Topic

The Mental Health Sustainability Gap

Admin *
Admin * • 3 March 2014

In designing sustainable mental health services, we need to fully understand our available resources and constraints across environmental, economic and social domains. Only then can models of care be developed that can be sustained into the future.

The Centre for Sustainable Healthcare have developed principles of sustainable health care that help us align resources with care models. These are prevention, lean service design, patient empowerment and use of new and low carbon technologies. Using these principles we can more readily see how services can shift to become more sustainable.

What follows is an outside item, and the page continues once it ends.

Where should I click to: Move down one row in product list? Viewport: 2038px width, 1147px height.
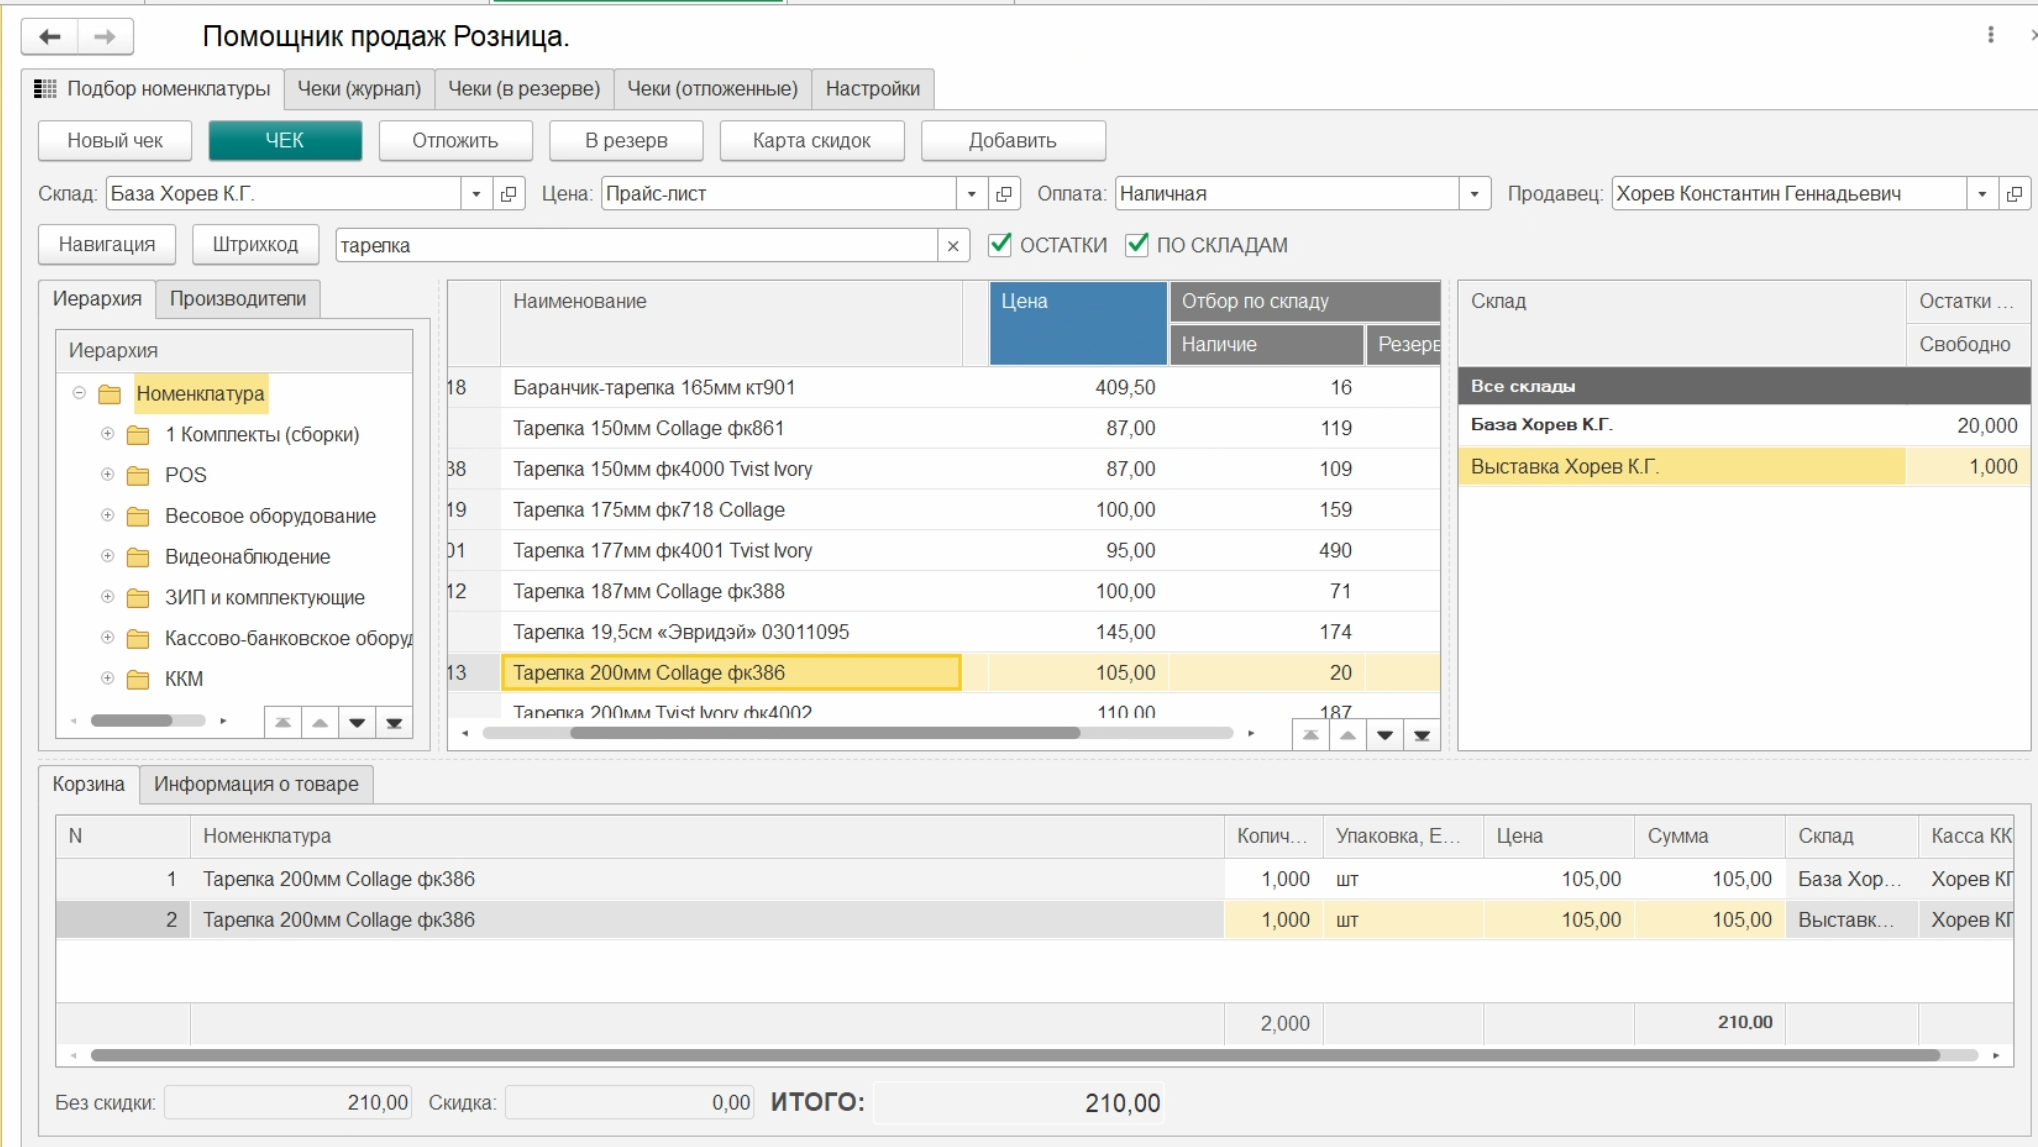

In kidney medicine, they have the luxury, at least initially, of having a clear focus on one resource intensive intervention; dialysis. They can refine and modify dialysis to reduce its economic, environmental and social impact. In mental health we do not have this luxury. But what we do have is what I call the mental health sustainability gap. This is the gap between when a patient develops mental health symptoms and when they need management from our resource intensive services.

If someone’s kidneys don’t work, they just need dialysis, (or a new kidney), but if someone has a mental health condition, there is perhaps more we can do to reduce the need for secondary mental health services to become immediately involved. 

Creating the gap…

Using the first two sustainable principles mentioned, we can create this sustainability gap between onset of symptoms and involvement with mental health services. Improving preventive strategies, (such as using early intervention teams, which reduce future presentations and help patients self-manage early signs of relapse), while designing lean services, (such as being more strategic about organizing follow up appointments and not offering 2 weekly appointments as standard), both serve to create the sustainability gap.

Maintaining the gap…

How do we support patients safely and effectively in this gap between presentation and service involvement? We can achieve this by focusing on the last two principles of sustainability health care. We can empower patients, (through education or peer support, to self-manage or monitor their conditions), and use technology (smart phone apps that can help to avoid triggers or that can remotely recognise signs of relapse, or online electronic CBT) to maintain this gap while meeting the needs of the patient.

There are obviously difficulties with applying these principles to every mental health care context, but using these principles more broadly across the system should lead to improved sustainability of mental health services. These will in turn demand less economic and environmental resources.